FABLE: A Semi-Supervised Prescription Information Extraction System

Carson Tao ¹, Michele Filannino ^2,³, Özlem Uzuner ^2,³

PMCID: PMC6371278 PMID: 30815199

Abstract

Prescription information is an important component of electronic health records (EHRs). This information contains detailed medication instructions that are crucial for patients’ well-being and is often detailed in the narrative portions of EHRs. As a result, narratives of EHRs need to be processed with natural language processing (NLP) methods that can extract medication and prescription information from free text. However, automatic methods for medication and prescription extraction from narratives face two major challenges: (1) dictionaries can fall short even when identifying well-defined and syntactically consistent categories of medication entities, (2) some categories of medication entities are sparse, and at the same time lexically (and syntactically) diverse. In this paper, we describe FABLE, a system for automatically extracting prescription information from discharge summaries. FABLE utilizes unannotated data to enhance annotated training data: it performs semi-supervised extraction of medication information using pseudo-labels with Conditional Random Fields (CRFs) to improve its understanding of incomplete, sparse, and diverse medication entities. When evaluated against the official benchmark set from the 2009 i2b2 Shared Task and Workshop on Medication Extraction, FABLE achieves a horizontal phrase-level F1-measure of 0.878, giving state-of-the-art performance and significantly improving on nearly all entity categories.

1. Introduction

Electronic health records (EHR) contain significant amounts of factual information that is crucial to the overall well-being of the patients. Within this information, prescription information is an important component that contains detailed medication instructions. However, significant amounts of medication information are captured in narrative free-text portions of EHRs and are unavailable to systems that rely on structured knowledge representations for processing and retrieval. Automatic extraction of prescription information from free-text narratives can benefit medical studies and daily administrative tasks that need to work with structured data. For example, hospitals can build relational databases that link medication entries to patients’ medical histories so that the physicians can quickly skim through these records on future visits, especially under time constraints. Also, healthcare researchers can use extracted medication entities to build systems that predict future health conditions or incorporate them into decision support systems that can help diagnose rare diseases.

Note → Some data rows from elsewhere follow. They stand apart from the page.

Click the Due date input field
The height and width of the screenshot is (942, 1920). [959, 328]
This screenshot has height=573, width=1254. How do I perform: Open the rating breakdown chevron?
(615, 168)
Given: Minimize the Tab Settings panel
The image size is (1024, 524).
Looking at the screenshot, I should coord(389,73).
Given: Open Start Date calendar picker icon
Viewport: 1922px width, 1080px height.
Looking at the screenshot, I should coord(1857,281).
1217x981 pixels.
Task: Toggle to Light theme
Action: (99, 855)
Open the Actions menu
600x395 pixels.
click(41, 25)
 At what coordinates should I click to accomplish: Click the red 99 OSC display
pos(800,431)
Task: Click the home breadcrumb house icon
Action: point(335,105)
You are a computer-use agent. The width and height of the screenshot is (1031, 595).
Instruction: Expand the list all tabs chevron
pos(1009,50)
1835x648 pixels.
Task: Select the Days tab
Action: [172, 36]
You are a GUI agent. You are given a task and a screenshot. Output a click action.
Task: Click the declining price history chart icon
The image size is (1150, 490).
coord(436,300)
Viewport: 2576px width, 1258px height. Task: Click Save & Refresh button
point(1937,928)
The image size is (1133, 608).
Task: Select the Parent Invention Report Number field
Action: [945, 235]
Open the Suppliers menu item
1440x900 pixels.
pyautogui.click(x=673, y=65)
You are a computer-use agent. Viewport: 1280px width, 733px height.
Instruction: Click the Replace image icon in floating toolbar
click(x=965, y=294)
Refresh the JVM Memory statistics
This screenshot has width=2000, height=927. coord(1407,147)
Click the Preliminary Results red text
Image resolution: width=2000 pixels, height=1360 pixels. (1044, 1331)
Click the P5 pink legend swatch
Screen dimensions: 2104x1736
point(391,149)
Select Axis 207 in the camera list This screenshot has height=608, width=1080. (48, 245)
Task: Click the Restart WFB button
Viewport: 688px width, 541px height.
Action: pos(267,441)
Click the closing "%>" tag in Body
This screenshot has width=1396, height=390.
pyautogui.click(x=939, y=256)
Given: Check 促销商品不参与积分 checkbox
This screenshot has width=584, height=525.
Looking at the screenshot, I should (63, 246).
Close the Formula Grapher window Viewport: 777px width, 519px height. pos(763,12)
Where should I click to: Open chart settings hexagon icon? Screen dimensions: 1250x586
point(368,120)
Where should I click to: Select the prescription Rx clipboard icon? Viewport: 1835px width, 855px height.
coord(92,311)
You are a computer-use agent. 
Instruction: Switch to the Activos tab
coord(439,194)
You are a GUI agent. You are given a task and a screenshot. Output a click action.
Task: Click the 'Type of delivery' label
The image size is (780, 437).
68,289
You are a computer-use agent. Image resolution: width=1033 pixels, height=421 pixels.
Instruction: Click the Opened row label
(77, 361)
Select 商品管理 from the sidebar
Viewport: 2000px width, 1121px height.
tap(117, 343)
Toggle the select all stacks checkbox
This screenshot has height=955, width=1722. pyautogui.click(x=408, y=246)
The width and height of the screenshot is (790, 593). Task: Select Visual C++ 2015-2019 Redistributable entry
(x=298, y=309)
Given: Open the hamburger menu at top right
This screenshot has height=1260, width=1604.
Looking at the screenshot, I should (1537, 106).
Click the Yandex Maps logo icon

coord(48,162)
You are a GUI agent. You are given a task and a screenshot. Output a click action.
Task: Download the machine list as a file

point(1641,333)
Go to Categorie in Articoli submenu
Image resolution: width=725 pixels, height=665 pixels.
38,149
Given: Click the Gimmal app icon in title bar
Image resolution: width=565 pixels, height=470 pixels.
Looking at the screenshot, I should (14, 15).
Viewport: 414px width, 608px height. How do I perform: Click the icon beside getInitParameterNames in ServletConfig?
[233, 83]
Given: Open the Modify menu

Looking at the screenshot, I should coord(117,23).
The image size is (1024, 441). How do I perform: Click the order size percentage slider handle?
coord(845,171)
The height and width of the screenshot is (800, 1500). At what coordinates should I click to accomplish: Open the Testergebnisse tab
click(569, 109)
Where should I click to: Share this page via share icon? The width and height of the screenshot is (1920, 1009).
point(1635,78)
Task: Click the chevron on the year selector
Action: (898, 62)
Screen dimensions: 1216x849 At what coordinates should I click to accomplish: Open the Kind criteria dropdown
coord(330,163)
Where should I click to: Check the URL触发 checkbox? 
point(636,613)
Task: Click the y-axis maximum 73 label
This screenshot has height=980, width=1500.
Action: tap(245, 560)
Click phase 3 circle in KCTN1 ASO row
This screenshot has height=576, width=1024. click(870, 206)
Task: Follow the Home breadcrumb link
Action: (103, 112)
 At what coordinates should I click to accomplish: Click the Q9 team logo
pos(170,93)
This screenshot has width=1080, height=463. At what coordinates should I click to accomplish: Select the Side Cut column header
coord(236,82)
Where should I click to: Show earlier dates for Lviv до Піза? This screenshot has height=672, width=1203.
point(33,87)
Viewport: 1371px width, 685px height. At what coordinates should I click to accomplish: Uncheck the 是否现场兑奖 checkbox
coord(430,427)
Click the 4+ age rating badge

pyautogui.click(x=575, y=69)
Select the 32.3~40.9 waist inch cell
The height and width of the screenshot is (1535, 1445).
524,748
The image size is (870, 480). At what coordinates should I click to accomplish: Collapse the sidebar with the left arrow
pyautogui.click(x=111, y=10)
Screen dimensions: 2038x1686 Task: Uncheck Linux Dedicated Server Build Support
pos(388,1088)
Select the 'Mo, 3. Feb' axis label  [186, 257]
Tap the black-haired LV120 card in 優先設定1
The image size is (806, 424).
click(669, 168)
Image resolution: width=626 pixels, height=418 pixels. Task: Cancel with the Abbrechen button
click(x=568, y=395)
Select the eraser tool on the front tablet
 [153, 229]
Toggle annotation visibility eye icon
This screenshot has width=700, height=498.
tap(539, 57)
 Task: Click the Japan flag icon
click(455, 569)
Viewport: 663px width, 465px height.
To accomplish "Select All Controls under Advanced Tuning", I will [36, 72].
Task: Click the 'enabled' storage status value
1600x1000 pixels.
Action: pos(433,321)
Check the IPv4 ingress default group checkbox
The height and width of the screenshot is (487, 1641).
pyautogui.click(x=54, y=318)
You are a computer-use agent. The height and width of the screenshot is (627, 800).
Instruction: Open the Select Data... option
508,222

Our goal, in this paper, is to present a system for extracting prescription information from narrative discharge summaries. Given free-text narratives of discharge summaries, our objective is to identify medication names, along with their dosages, modes (routes), frequencies, durations, and reasons. We refer to these categories of information as medication entities. We then link these medication entities with their associated medication names to generate medication entries. These entries constitute prescription information. For example, given the following excerpts:

Take Lopressor 25 mg by mouth twice a day for angina.
The patient was prescribed with Celebrex 200 mg p.o. bid for 3 days for pain relief.
Subcutaneous heparin 5000 units x3 daily to reduce the risk of blood clots.

our system generates the structured information in Table 1.

Table 1.

Medication entries for the textual excerpts above. Columns show the entities constituting each entry.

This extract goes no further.